Orbifold graph TQFTs
Nils Carqueville, Vincentas Mulevicius, Ingo Runkel, Gregor Schaumann, Daniel Scherl
TL;DR
This work develops a comprehensive framework for generalized orbifolds of 3D defect TQFTs, incorporating line defects, via three core innovations: (i) computation with admissible skeleta that simplify state-sum evaluations beyond triangulations, (ii) construction of a ribbon category W_A of Wilson lines associated to orbifold data, and (iii) a graph TQFT extension that assigns invariants to bordisms with W_A-labeled ribbon graphs.

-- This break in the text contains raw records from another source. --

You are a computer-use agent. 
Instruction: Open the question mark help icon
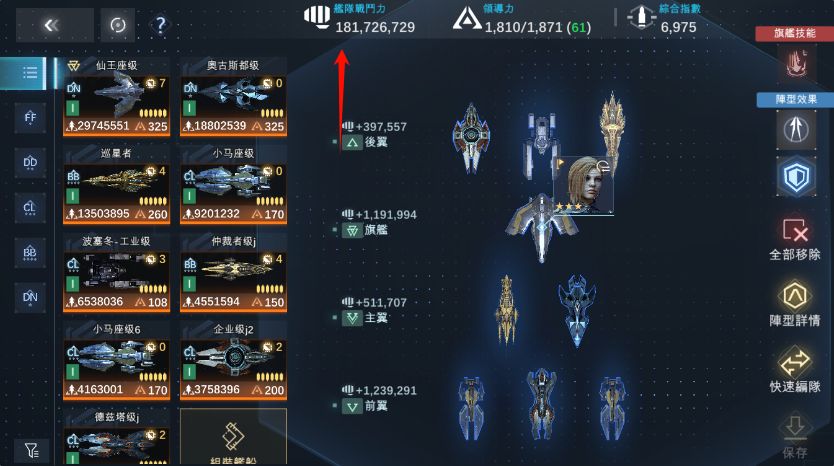[160, 25]
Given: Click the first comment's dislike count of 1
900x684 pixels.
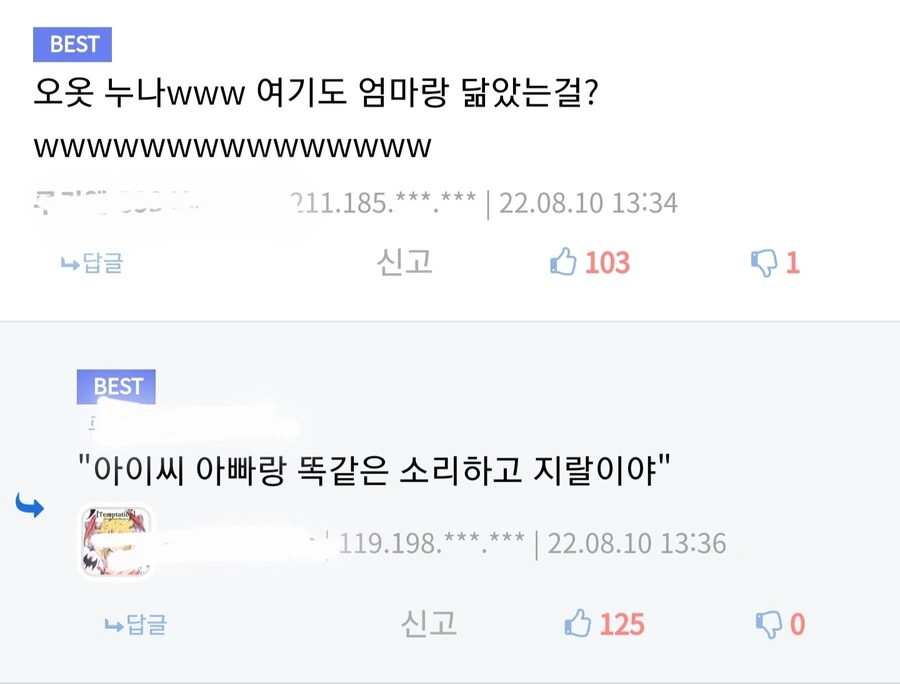Looking at the screenshot, I should tap(792, 263).
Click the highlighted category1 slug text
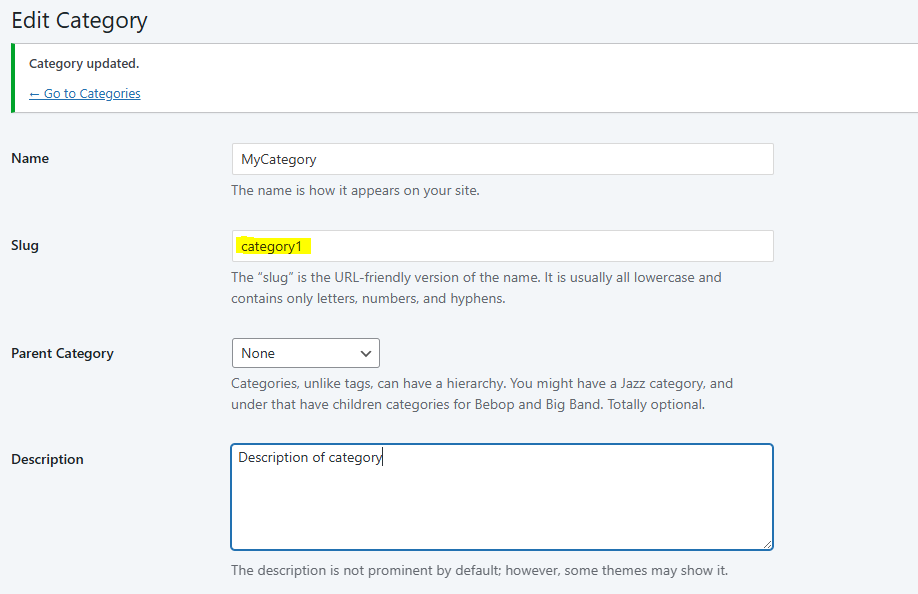 271,246
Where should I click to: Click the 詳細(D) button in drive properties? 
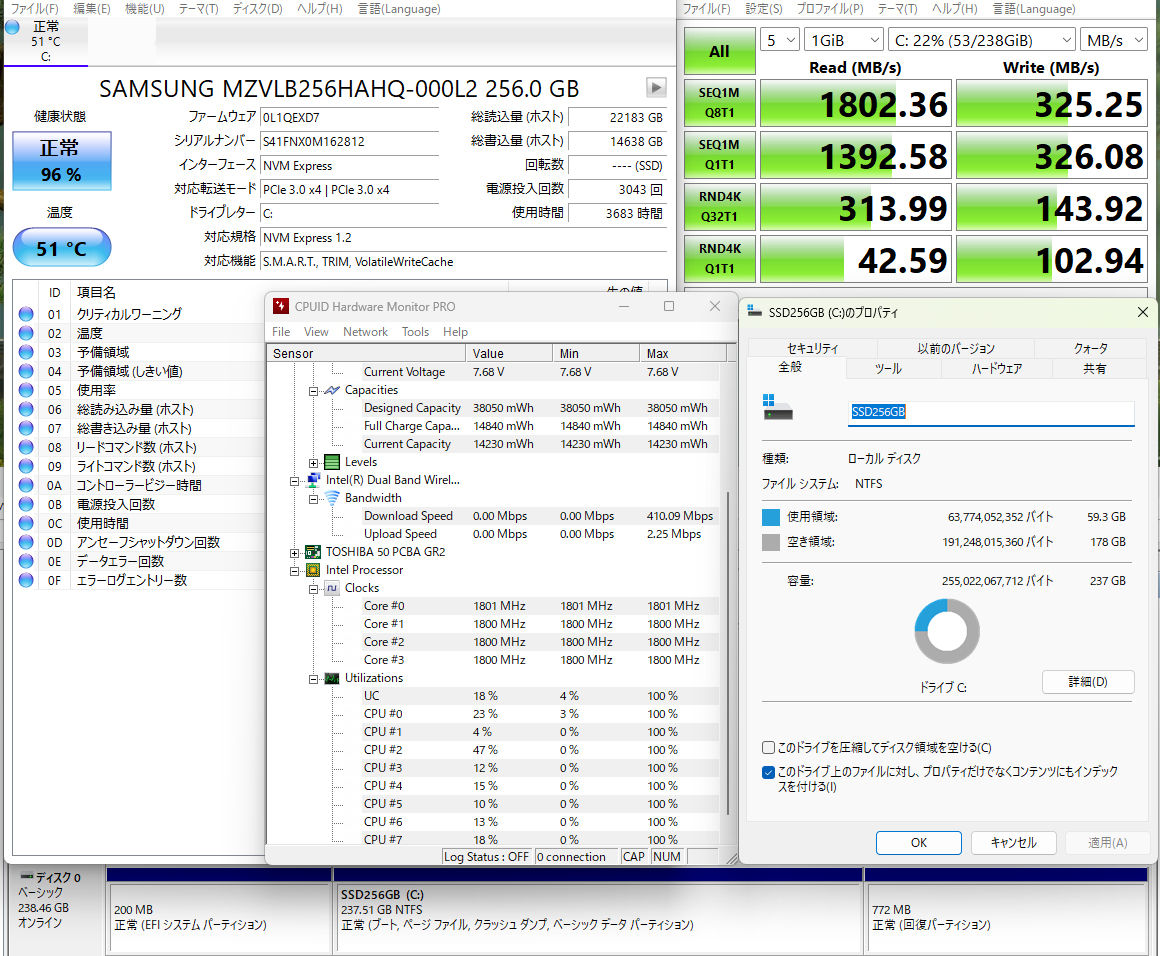pos(1087,682)
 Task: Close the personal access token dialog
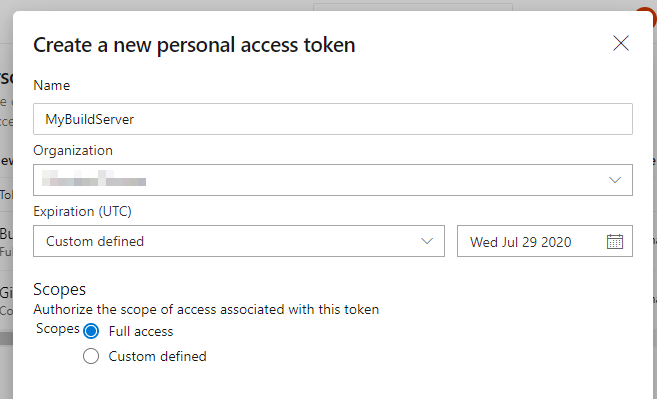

The authors show how special orbifold data enable efficient calculation through admissible skeleta and BLT moves, and they build a robust algebraic backbone (W_A) that mirrors the line-defect structure in the defect TQFT, with a concrete connection to RT-type theories in RT settings. The culmination is an orbifold graph TQFT that pushes ribbon graphs into decorated skeleta and is proven independent of representation choices, establishing a principled pathway to compute orbifold theories in 3D. This work lays the groundwork for applying orbifold techniques to a broad class of 3D TQFTs and sets the stage for a companion paper proving conjectured equivalences with RT-based orbifolds and clarifying the role of Wilson lines in such constructions.
Abstract
A generalised orbifold of a defect TQFT $\mathcal{Z}$ is another TQFT $\mathcal{Z}_{\mathcal{A}}$ obtained by performing a state sum construction internal to $\mathcal{Z}$. As an input it needs a so-called orbifold datum $\mathcal{A}$ which is used to label stratifications coming from duals of triangulations and is subject to conditions encoding the invariance under Pachner moves. In this paper we extend the construction of generalised orbifolds of $3$-dimensional TQFTs to include line defects. The result is a TQFT acting on 3-bordisms with embedded ribbon graphs labelled by a ribbon category $\mathcal{W}_{\mathcal{A}}$ that we canonically associate to $\mathcal{Z}$ and $\mathcal{A}$. We also show that for special orbifold data, the internal state sum construction can be performed on more general skeletons than those dual to triangulations. This makes computations with $\mathcal{Z}_{\mathcal{A}}$ easier to handle in specific examples.